→ WHAT THE EXERCISE ASKS: Apart from the pictures, write out all the records exactly.

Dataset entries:
********
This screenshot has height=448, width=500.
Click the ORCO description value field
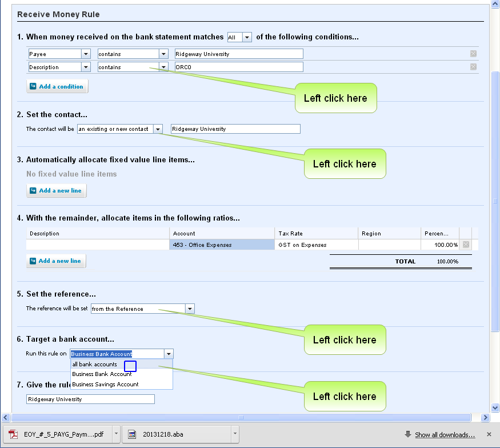[x=238, y=67]
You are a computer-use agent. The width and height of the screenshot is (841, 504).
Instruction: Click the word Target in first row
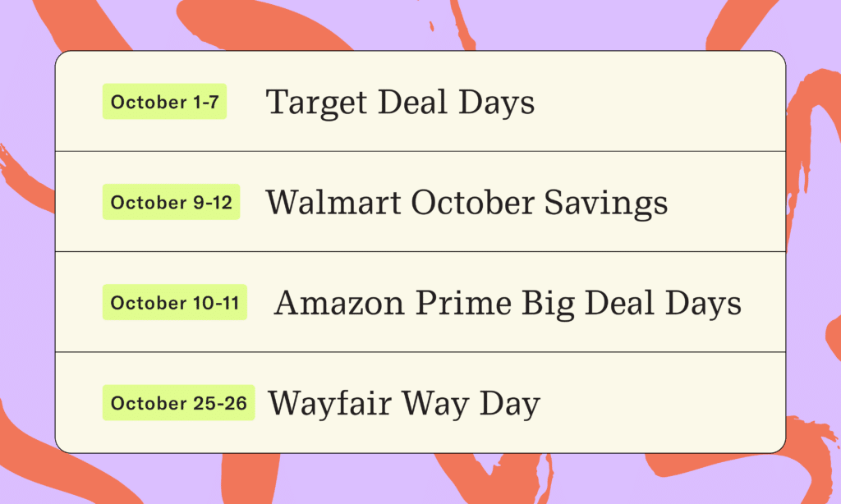tap(316, 103)
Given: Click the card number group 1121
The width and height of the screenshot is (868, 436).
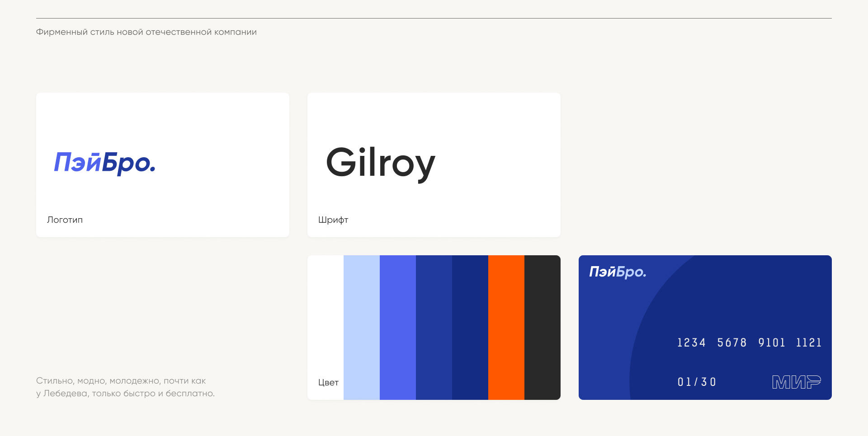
********
→ FINAL ANSWER:
This screenshot has height=448, width=500.
Click the ORCO description value field
[x=238, y=67]
You are a computer-use agent. The width and height of the screenshot is (841, 504).
Instruction: Click the word Target in first row
tap(316, 103)
Given: Click the card number group 1121
The width and height of the screenshot is (868, 436).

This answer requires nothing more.